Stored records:
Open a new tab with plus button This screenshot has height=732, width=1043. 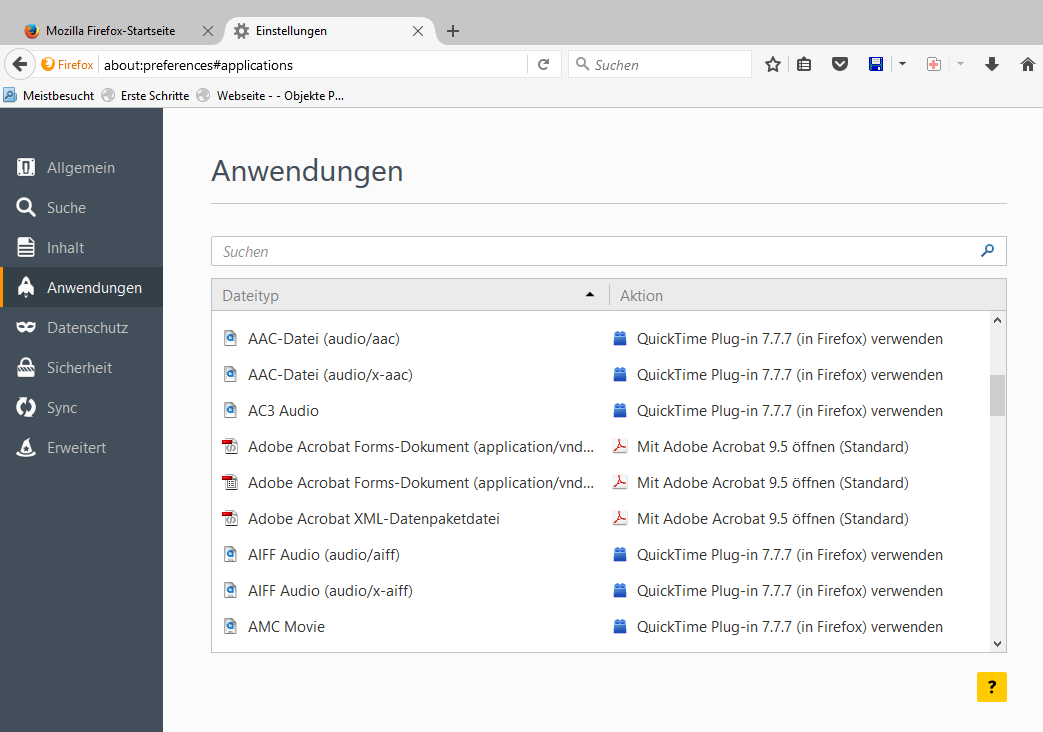coord(453,31)
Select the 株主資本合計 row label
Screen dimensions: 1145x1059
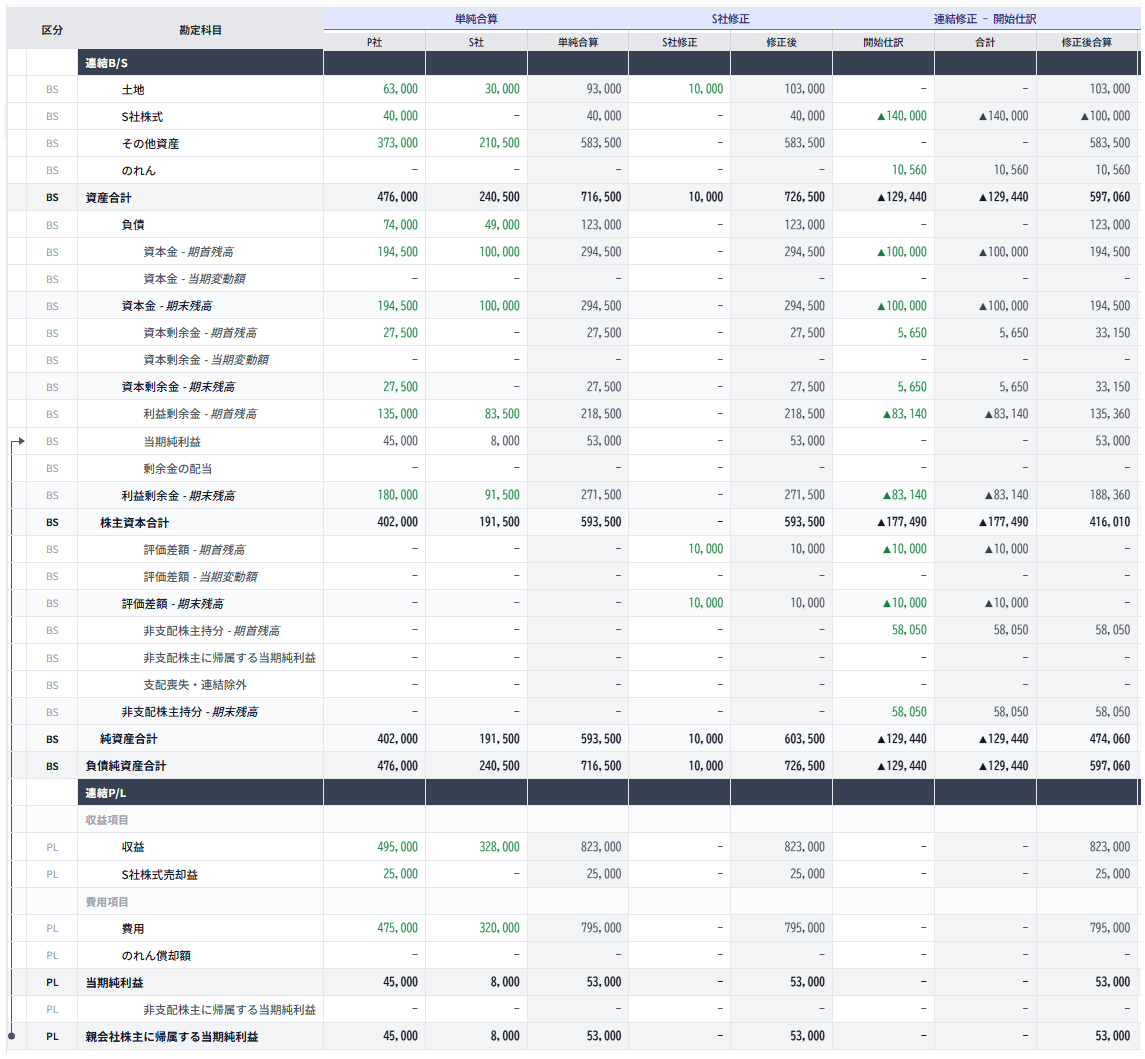click(134, 522)
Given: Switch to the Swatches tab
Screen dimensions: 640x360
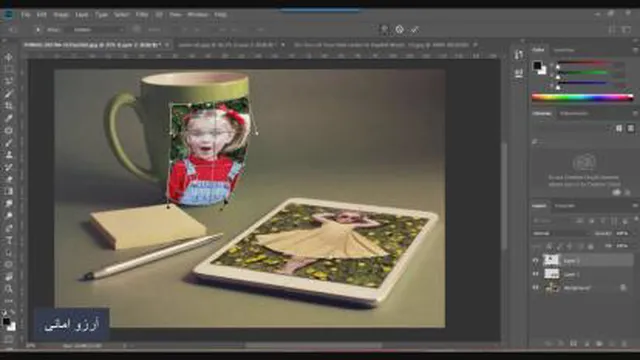Looking at the screenshot, I should [564, 50].
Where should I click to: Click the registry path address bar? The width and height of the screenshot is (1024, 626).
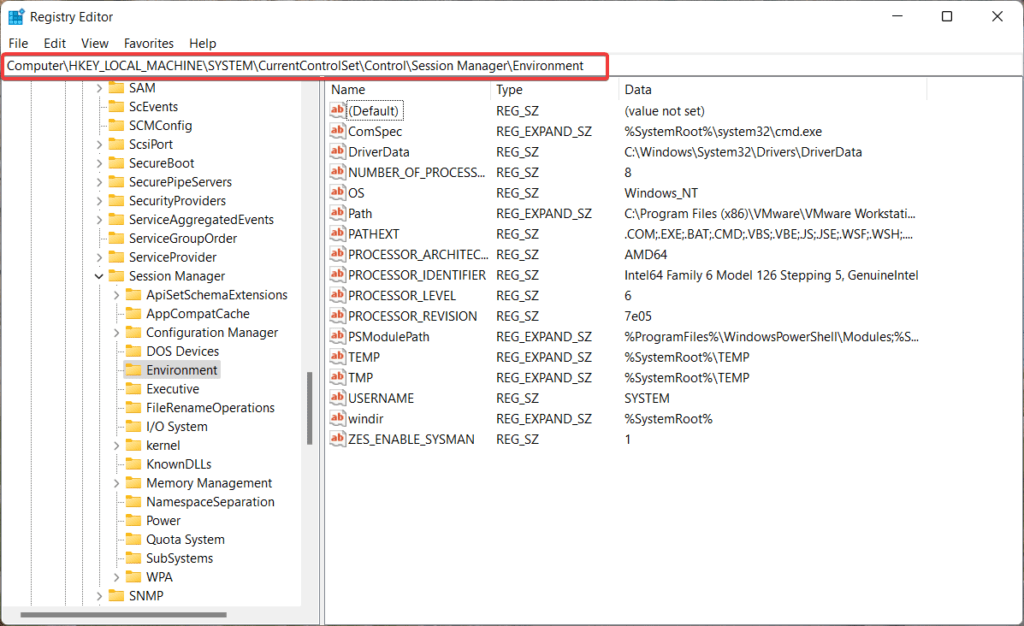coord(300,65)
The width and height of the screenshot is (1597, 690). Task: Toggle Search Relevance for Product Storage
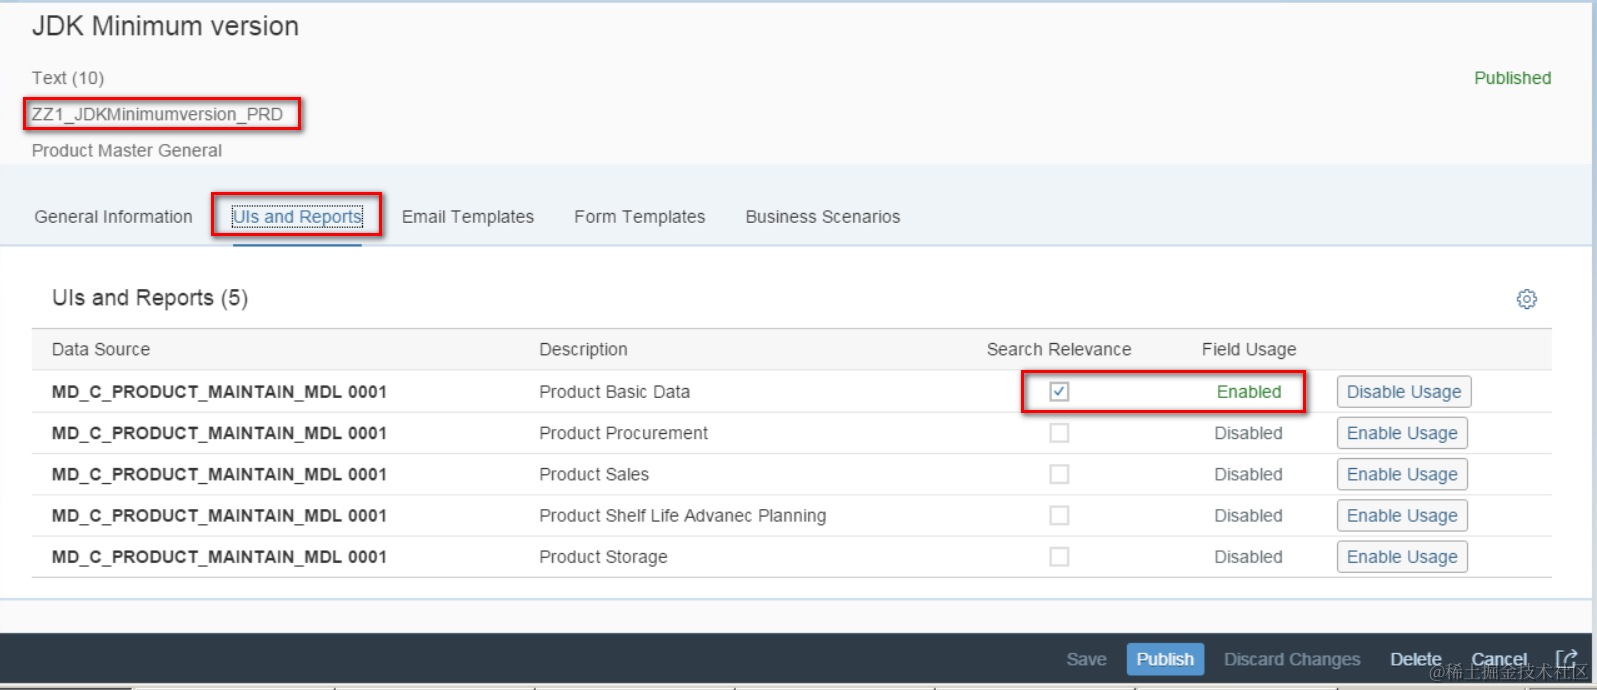[x=1059, y=557]
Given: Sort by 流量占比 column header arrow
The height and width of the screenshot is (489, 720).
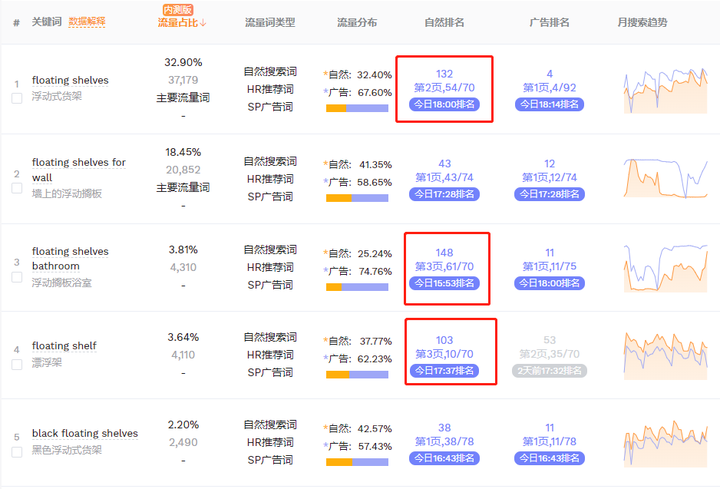Looking at the screenshot, I should pyautogui.click(x=203, y=22).
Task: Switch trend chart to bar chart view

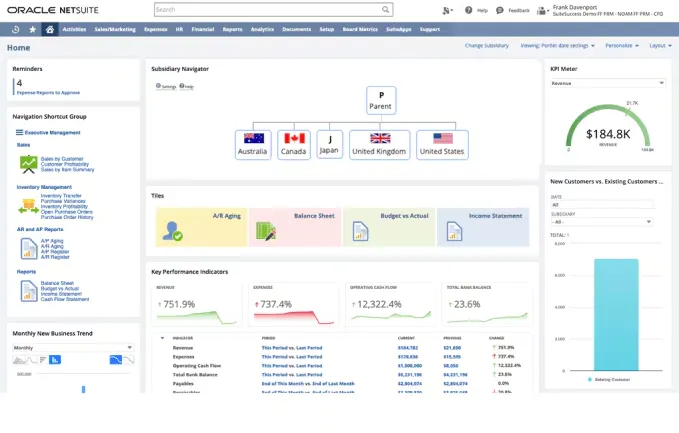Action: pos(56,359)
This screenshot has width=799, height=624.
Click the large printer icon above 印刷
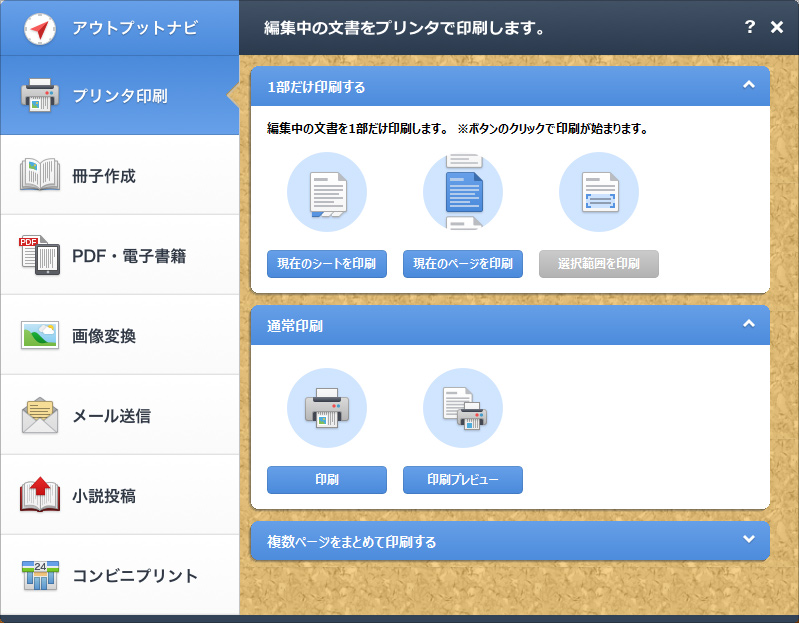327,408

- WORK TO BE COMPLETED -
Every line between the one containing "Screen dimensions: 640x360" and the last line of the data above, both included, should be copied exactly, but not the pictures.

- WRITTEN ANSWER -
Screen dimensions: 640x360
Looking at the screenshot, I should [564, 50].
Where should I click to: Click the registry path address bar? The width and height of the screenshot is (1024, 626).
coord(300,65)
The width and height of the screenshot is (1597, 690). Task: Toggle Search Relevance for Product Storage
[x=1059, y=557]
Given: Sort by 流量占比 column header arrow
The height and width of the screenshot is (489, 720).
Looking at the screenshot, I should pyautogui.click(x=203, y=22).
Task: Switch trend chart to bar chart view

Action: pos(56,359)
This screenshot has width=799, height=624.
Click the large printer icon above 印刷
327,408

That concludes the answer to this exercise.